Trustpower sold its Australian hydro-power generation assets operator GSP Energy Pty Limited for A$168 million ($129.46 million), as the company focuses on its core New Zealand business.

===Sale of the mass market retail business and name change===

In May 2022, Trustpower sold its mass market retail business, retail customer base and the Trustpower brand to Mercury NZ Ltd. The company retained its hydro-electricity assets to become NZ's largest independent electricity generator, representing around 5% of the New Zealand generation capacity and changed their name to Manawa Energy, Manawa means ‘heart’ and it speaks to the heart of the company's operations in the Bay of Plenty. The name was gifted by Ngāti Hangarau hapū in the Kaimai area. It traces the company's origins back to the first hydro-electric power station on the Omanawa River. Trustpower continued to operate under the Trustpower brand and offer bundled services for power, gas, broadband and mobile, until the sale to Mercury Energy in May 2022 (when it was merged into the Mercury retail brand).
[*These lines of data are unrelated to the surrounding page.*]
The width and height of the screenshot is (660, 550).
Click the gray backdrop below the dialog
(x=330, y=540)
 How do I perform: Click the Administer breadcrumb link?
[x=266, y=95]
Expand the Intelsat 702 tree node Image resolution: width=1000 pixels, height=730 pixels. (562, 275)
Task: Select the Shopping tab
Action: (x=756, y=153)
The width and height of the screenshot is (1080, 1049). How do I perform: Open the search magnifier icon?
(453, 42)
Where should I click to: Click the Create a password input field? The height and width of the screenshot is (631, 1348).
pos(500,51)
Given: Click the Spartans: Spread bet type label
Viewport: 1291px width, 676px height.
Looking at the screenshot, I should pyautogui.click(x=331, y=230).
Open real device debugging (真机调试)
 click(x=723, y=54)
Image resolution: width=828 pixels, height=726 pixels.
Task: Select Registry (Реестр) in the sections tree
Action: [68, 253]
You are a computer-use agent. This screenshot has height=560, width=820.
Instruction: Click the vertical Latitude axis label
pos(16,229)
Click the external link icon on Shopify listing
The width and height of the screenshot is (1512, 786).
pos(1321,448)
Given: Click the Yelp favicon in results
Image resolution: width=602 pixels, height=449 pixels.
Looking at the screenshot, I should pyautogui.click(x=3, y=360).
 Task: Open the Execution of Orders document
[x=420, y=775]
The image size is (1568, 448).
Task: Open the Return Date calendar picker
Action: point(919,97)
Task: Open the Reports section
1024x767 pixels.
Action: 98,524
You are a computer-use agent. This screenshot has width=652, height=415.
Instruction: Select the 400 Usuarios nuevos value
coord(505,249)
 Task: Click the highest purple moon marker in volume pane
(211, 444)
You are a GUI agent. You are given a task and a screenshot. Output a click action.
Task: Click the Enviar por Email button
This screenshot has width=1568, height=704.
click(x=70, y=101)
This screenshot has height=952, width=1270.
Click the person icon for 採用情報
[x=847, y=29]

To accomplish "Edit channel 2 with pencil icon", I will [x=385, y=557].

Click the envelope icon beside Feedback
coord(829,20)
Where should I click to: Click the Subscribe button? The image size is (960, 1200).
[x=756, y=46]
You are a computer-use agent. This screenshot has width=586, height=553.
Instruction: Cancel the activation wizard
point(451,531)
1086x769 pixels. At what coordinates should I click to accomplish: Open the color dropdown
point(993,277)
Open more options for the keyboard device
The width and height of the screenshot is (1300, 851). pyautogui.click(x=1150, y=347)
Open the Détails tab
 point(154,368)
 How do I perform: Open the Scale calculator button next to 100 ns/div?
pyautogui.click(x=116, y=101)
=== Acquisition by Contact Energy ===
In 2024, Contact Energy, New Zealand's largest gentailer, offered to acquire 100% of Manawa, and in June 2025 the acquisition was approved by the government and by Manawa shareholders. The deal raised concerns about increased market concentration and potential for anti-competitive behavior. Independent retailer Electric Kiwi argued that the deal will exacerbate existing problems in the electricity market, leading to higher prices and reduced choice. Ultimately, the Commerce Commission found that the merger "would not be likely to have the effect of substantially lessening competition in a market in New Zealand". The acquisition was completed on 11 July 2025.

==Power stations==

Manawa Energy power stations in New Zealand
Scheme: Station; Type; Capacity; Commissioned; Location
Bream Bay; diesel; 9 MW; 2011; Northland
Kaimai: Lloyd Mandeno; hydro; 16 MW; 1972; Bay of Plenty
Lower Mangapapa: hydro; 5.6 MW; 1979
Ruahihi: hydro; 20 MW; 1981
Kaimai 5: hydro; 0.3 MW; 1994
Matahina: Matahina; hydro; 80 MW; 1967
Wheao/Flaxy: Wheao / Flaxy; hydro; 26 MW; 1982
Esk: Rimu; hydro; 2.4 MW; 2013; Hawke's Bay
Toronui; hydro; 1.4 MW; 2013
Hinemaiaia: Hinemaiaia; hydro; 6 MW; 1952; Waikato
Mangorei: Mangorei; hydro; 4.5 MW; 1906; Taranaki
Motukawa: Motukawa; hydro; 5 MW; 1927
Patea: Patea; hydro; 31 MW; 1984
Cobb: Cobb; hydro; 32 MW; 1944; Nelson
Branch: Argyle; hydro; 11 MW; 1983; Marlborough
Waihopai: Waihopai; hydro; 2.4 MW; 1927
Arnold: Arnold; hydro; 3 MW; 1932; West Coast
Kumara: Kumara; hydro; 6.5 MW; 1978
Dillmans: hydro; 3.5 MW; 1978
Duffers: hydro; 0.5 MW; 1980
Kaniere: Kaniere Forks; hydro; 0.4 MW; 1909
McKay's Creek: hydro; 1.1 MW; 1931
Wahapo: Wahapo; hydro; 3.1 MW; 1960
Coleridge: Coleridge; hydro; 39 MW; 1914; Canterbury
Highbank: Highbank; hydro; 28 MW; 1945
Montalto: hydro; 1.8 MW; 1982
Paerau/Patearoa: Paerau; hydro; 12 MW; 1984; Otago
Waipori: Deep Stream; hydro; 5 MW; 2008
Waipori: hydro; 84 MW; 1907

===Decommissioned stations===

The McLaren Falls Station on the Kaimai hydro power scheme was decommissioned in 1989 following the commissioning of the Ruahihi Power Station.

In 1998 Trustpower decommissioned the Omanawa Falls Power Station and gifted it to the Tauranga City Council.